What lines in the entries below contain the word "agent"? Copy all of them.

(Stored records)
• • • •
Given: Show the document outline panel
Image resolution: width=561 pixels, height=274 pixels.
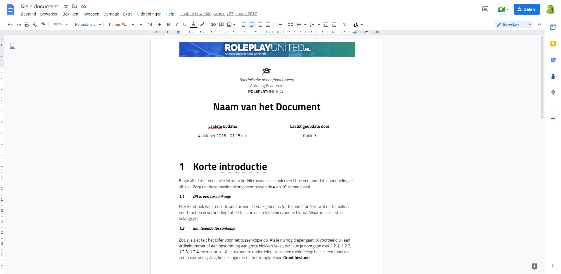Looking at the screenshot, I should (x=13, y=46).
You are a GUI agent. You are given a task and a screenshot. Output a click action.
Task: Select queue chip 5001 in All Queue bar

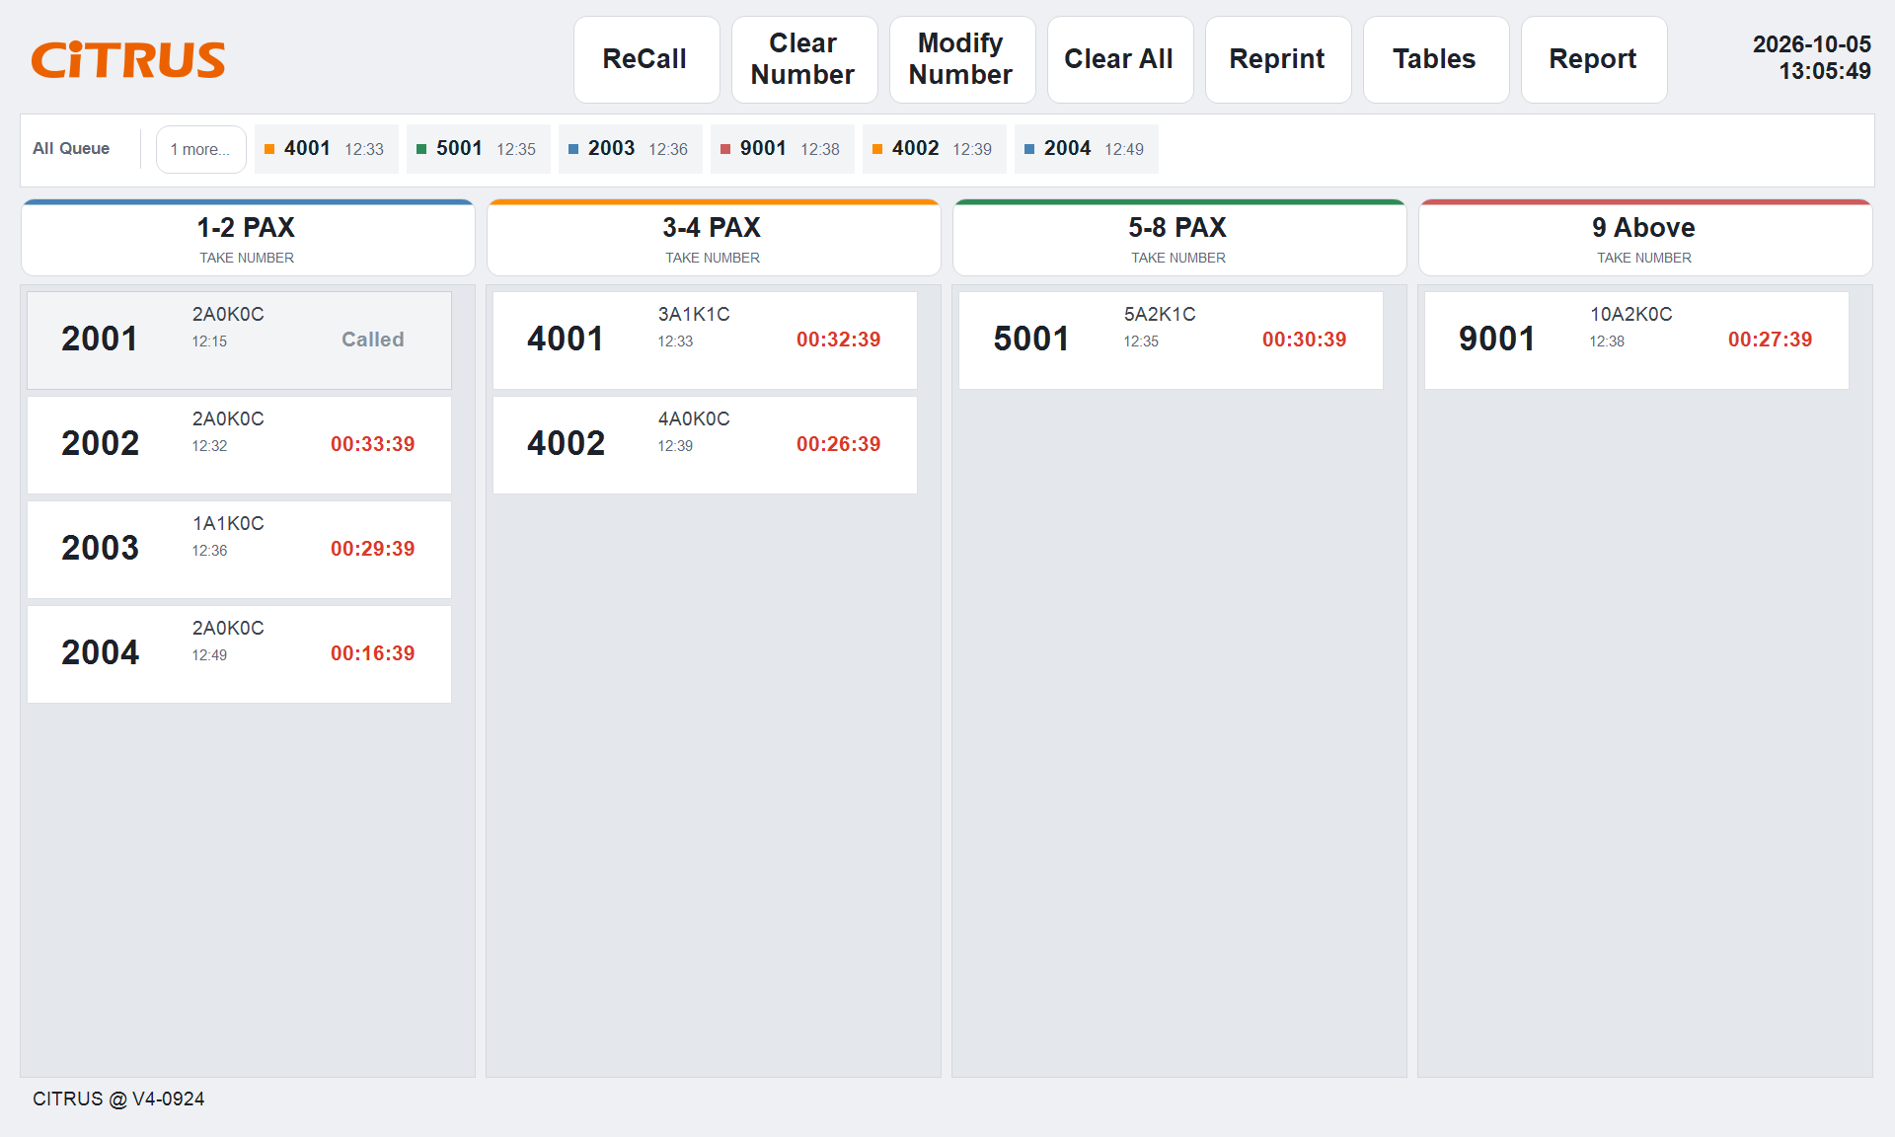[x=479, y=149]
• • • •
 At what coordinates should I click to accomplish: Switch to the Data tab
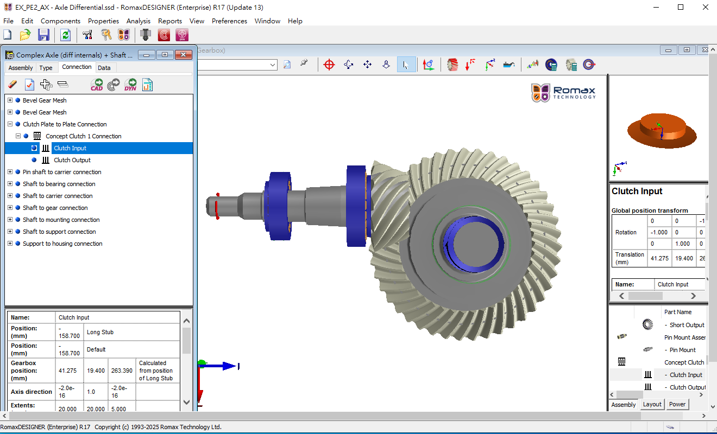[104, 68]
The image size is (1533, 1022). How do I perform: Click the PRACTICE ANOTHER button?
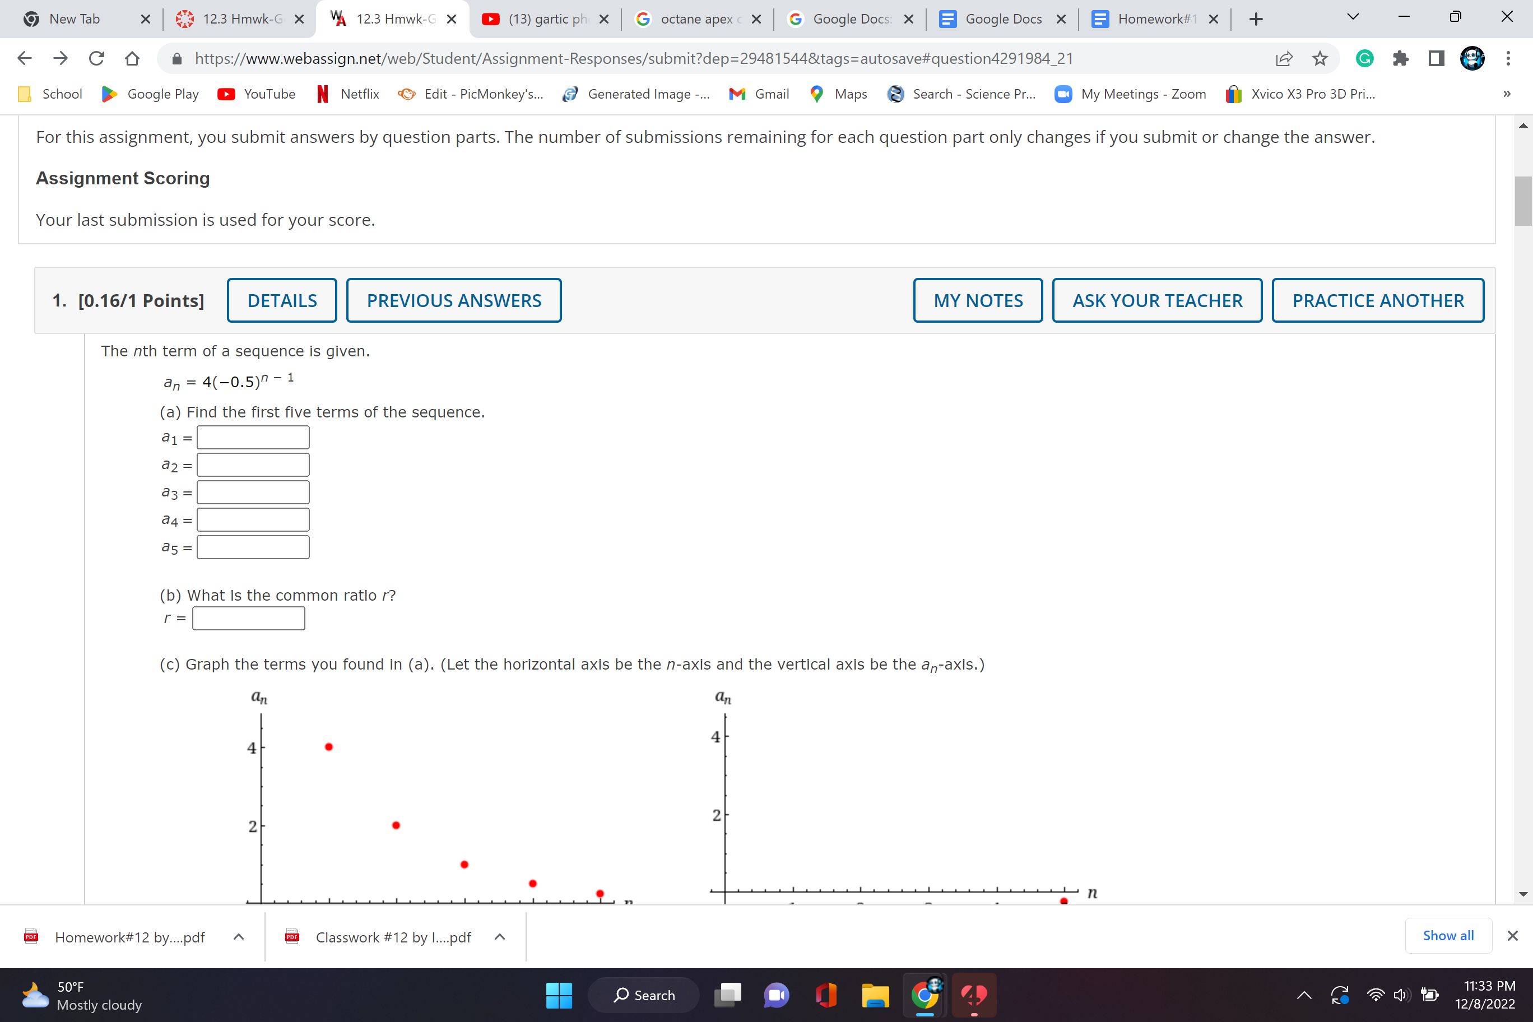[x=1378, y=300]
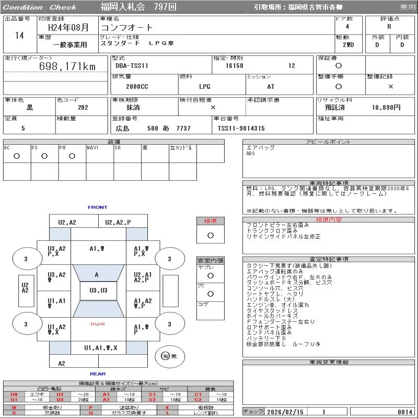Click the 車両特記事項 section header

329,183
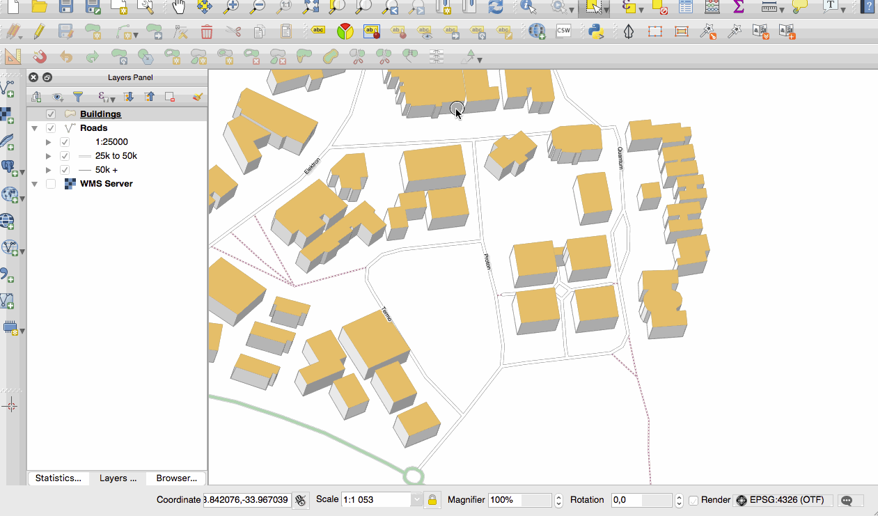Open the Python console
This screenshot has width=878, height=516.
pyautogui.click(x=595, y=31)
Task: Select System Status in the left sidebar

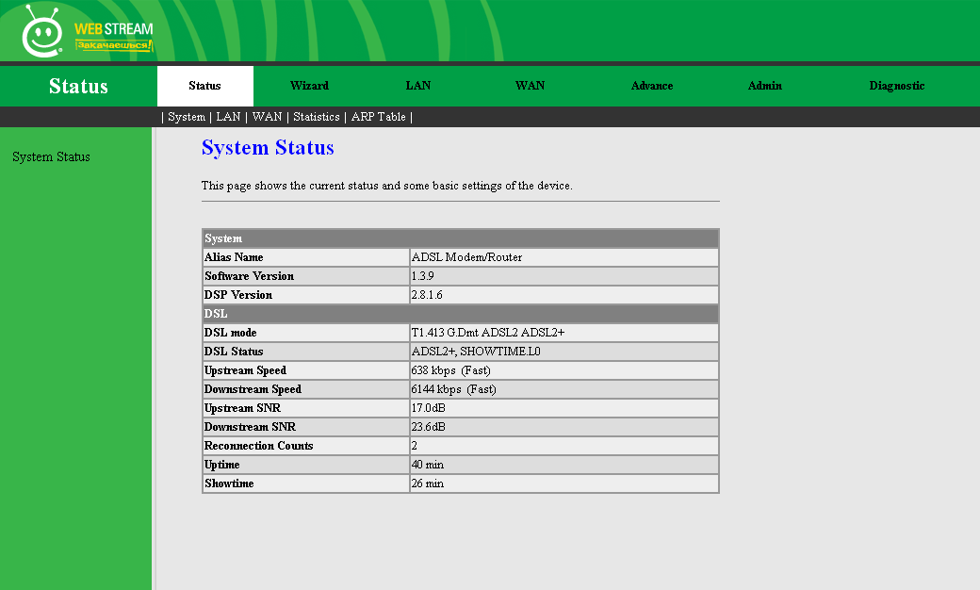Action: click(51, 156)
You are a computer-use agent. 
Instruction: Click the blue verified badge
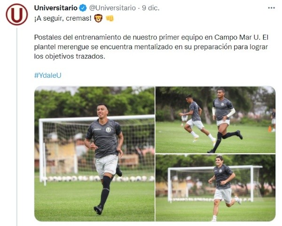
• • • •
• **Finished exercise**:
You are a GUI agent. You are given a task and a screenshot. Output a click action.
You are a computer-use agent. 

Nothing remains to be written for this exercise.